▸ WHAT TO WORK ON:
[a] According to the Titanic exhibit article, on what date does the exhibit open in Baltimore?
[b] Carry on the Titanic exhibit article from its final sentence.

*** PAGE EXTRACT Section Begins ***

Over the next two weeks, Mark Lach will make sure a cherub that once adorned the doomed ship Titanic is displayed just right in a grand staircase that soon will grace the Maryland Science Center's exhibit floor.
He'll be certain to showcase a door that once hung on the ship's D-deck through which only first-class passengers had been permitted and a child's marble, which was found decades later on the cold, ocean floor.
Those who attend Titanic: The Artifact Exhibition, when it comes to the Maryland Science Center next month will also be able to visit a memorial room to see a list of which of the 2,228 passengers perished after the vessel hit an iceberg in the Atlantic on April 15, 1912. Visitors will also be able to touch a wall of ice to experience how cold it was for survivors of the sinking ship.
"So many people have walked through the exhibit and connected to it in a way that only a museum can create by bringing history to life," said Lach, designer of the exhibit, which opens Feb. 12 in Baltimore.
"It's a story of people divided into classes, who had so much hope and optimism in their lives at the time," Lach said. "For all of that to end so quickly and so tragically was such a powerful event for people. I think that's why people still connect to it on such a strong level."
It doesn't hurt that megastars Leonardo DiCaprio and Kate Winslet portrayed doomed lovers aboard the supposedly "unsinkable" ship in a blockbuster 1997 movie.
The Titanic exhibit, which was most recently on display in Omaha, Neb., will be here through Labor Day. Two other similar Titanic exhibits are also making their way around the world. All belong to RMS Titanic Inc., which was granted rights to the shipwreck by a federal court in 1994 and in 1996.
Since 1987, RMS Titanic has led seven research and recovery expeditions of the wreckage site off the coast of Newfoundland.

*** PAGE EXTRACT Section Ends ***
*** INFORMATION SUPPLIED Section Begins ***

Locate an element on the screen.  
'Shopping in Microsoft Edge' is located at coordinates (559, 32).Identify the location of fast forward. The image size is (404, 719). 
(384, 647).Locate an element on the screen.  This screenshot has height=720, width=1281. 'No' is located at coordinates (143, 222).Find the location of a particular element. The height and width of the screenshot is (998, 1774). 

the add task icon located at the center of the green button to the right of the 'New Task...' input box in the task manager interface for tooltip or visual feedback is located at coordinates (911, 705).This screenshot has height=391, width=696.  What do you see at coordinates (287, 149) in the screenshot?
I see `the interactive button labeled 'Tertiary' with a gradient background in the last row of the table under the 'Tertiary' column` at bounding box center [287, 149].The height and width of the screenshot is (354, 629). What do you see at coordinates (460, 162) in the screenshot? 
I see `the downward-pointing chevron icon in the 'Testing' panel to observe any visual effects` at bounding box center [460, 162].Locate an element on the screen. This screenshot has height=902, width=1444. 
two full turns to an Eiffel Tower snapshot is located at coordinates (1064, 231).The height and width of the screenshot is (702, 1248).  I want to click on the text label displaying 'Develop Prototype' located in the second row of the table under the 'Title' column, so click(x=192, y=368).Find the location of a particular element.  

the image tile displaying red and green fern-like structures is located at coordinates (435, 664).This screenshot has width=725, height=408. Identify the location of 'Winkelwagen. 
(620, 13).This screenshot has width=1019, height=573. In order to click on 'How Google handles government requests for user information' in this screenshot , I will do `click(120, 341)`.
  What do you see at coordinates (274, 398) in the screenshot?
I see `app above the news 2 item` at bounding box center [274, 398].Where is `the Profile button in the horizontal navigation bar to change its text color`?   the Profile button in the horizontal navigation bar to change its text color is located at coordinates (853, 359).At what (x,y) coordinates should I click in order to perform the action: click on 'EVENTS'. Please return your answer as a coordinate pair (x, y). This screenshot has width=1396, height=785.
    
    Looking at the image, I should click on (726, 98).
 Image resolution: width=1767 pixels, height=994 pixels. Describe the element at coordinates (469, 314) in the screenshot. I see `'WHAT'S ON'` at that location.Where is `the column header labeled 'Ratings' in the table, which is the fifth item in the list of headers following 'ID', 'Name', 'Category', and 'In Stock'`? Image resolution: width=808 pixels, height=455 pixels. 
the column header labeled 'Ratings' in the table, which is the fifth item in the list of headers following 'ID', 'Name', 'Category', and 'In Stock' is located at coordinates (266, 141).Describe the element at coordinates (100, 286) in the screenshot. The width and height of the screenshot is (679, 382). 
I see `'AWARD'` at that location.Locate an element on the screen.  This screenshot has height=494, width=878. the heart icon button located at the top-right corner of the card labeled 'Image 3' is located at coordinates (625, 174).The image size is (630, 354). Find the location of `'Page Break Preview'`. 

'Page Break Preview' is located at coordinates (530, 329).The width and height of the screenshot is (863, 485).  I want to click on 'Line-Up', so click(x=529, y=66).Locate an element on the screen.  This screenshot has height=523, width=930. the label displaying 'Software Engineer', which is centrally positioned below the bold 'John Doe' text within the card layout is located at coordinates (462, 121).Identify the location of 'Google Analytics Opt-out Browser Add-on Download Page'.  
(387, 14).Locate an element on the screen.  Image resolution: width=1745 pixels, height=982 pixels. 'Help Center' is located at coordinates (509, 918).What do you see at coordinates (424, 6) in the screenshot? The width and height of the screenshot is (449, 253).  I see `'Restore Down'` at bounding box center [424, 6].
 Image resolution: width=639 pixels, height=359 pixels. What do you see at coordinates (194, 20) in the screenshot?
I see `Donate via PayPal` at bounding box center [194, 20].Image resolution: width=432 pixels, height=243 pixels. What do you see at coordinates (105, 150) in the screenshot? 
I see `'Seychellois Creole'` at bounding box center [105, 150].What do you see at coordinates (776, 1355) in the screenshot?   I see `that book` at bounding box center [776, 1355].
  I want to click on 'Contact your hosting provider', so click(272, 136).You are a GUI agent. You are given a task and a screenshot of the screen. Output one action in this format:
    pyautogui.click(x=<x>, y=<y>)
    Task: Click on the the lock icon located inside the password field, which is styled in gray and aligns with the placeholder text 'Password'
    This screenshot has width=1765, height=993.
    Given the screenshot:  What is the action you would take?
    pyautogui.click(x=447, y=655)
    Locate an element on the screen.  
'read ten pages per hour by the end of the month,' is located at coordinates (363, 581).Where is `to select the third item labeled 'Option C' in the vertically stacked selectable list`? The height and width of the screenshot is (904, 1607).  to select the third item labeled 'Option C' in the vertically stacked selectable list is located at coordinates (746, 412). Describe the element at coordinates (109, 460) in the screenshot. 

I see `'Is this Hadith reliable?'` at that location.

*** INFORMATION SUPPLIED Section Ends ***

▸ ANSWERS PER TASK:
[a] Feb. 12

[b]
Over the years, the company has recovered scores of serving pieces bearing the White Star Line insignia. In addition, RMS Titanic salvaged coins, tool parts, rings and pendants made from sapphires and diamonds, musical instruments, medicine and perfume bottles, and clothing.
Some critics believe artifacts should not be removed from the underwater gravesite. But Lach, who has visited the wreckage, said, "We do it in a way that brings dignity and honor to the story. To share these objects with other people is really important."
RMS Titanic officials claim that more than 15 million people in 40 cities worldwide have visited the exhibits.
In Baltimore, the science center will emphasize local connections to the tragedy by showcasing objects like the Bromo Seltzer bottle and Maryland Club Rye bookmark found inside a blank book found at the site, said Christopher Cropper, senior director of marketing at the science center.
Also on display will be several reprinted newspaper pages from the period and the famous book A Night to Remember by Walter Lord, a Gilman School graduate.
"When you enter, you'll get a boarding pass with a person's name on it and a little bit of their history on it," Cropper said. "At the end of the exhibit, you'll find out if they survived or not by looking for their name in the memorial room. It's a very powerful thing."